Howe's powers as commissioner only extend to offering advice to officials, and the Welsh Government does not have to act on the Future Generation Commission's recommendations.

"We recognise potential benefits in a shorter working week and some businesses in Wales are already expressing an interest in moving in that direction. We are considering the progress of pilots in other countries and examining the lessons Wales can learn," a government spokesperson told the Guardian newspaper.

Public backing

Polling commissioned for the future generations commissioner's report suggested that the public would support a shorter week at full pay.

A survey of 1,049 people found that just under 57 per cent supported or strongly supported the idea of a four-day week pilot scheme, while just under 17 per cent were opposed.

Cardiff hair salon owner Joel McCauley said his business moved to a four-day week at the start of the pandemic, with positive results.

Matthew Horwood
Slunks hair salon in Cardiff found that a shorter working week was a "healthier" way of workingMatthew Horwood

"When you have more time, you can think about life in a different way. At work, you’re likely to have more energy and fewer non-productive days. Outside work, you can be a better person, a better parent, a better member of the community," he said.

"Society isn’t working. The current system is broken and based on old-fashioned capitalism".

However, the report also found opposition to the proposal on the grounds that a "one-size-fits-all policy" would not work for every industry, and could even encourage employers to hire gig work-style, self-employed contractors instead of permanent employees with rights to a shorter week.

Iceland's 'overwhelming success'

The idea of the four-day week has gained momentum in recent years.

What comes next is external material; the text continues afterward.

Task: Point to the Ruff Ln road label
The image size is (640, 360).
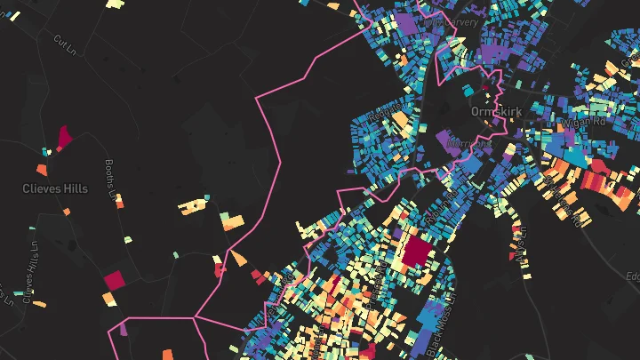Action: coord(521,240)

Last year, the Spanish government backed calls for a small-scale trial, while in 2020 New Zealand's prime minister Jacinda Ardern said the concept could help the country recover from the COVID-19 pandemic.


In 2015 and 2017, two pilot schemes that cut working hours but not pay for Icelandic public sector workers found that they reported feeling less stressed and burnt out, while productivity remained the same or even improved.

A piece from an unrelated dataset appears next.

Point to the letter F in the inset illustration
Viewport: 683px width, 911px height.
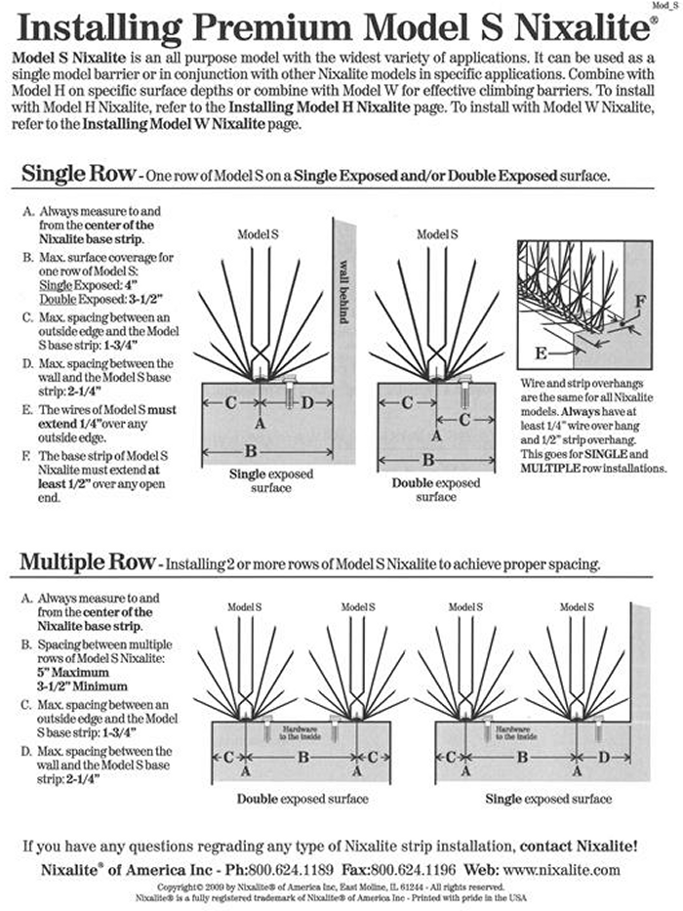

Iceland's experience, which was dubbed an "overwhelming success" by researchers last year, offers some important lessons for Wales, the Future Generations Commission report said.

First, the Icelandic four-day week trials focused on staff in high-workload and high-stress departments where the additional time off was more likely to have an impact.

Icelandic officials also co-operated with the country's unions, the report said. This led to long-term change in 2019 when Icelandic trade unions negotiated a new collective agreement with the country's business federation that opened up the possibility of shortening the working week more widely.

Officials in the Nordic country played down the impact of the move, however, with one union leader saying it was "no major victory" that held no guarantees of shortening the working week.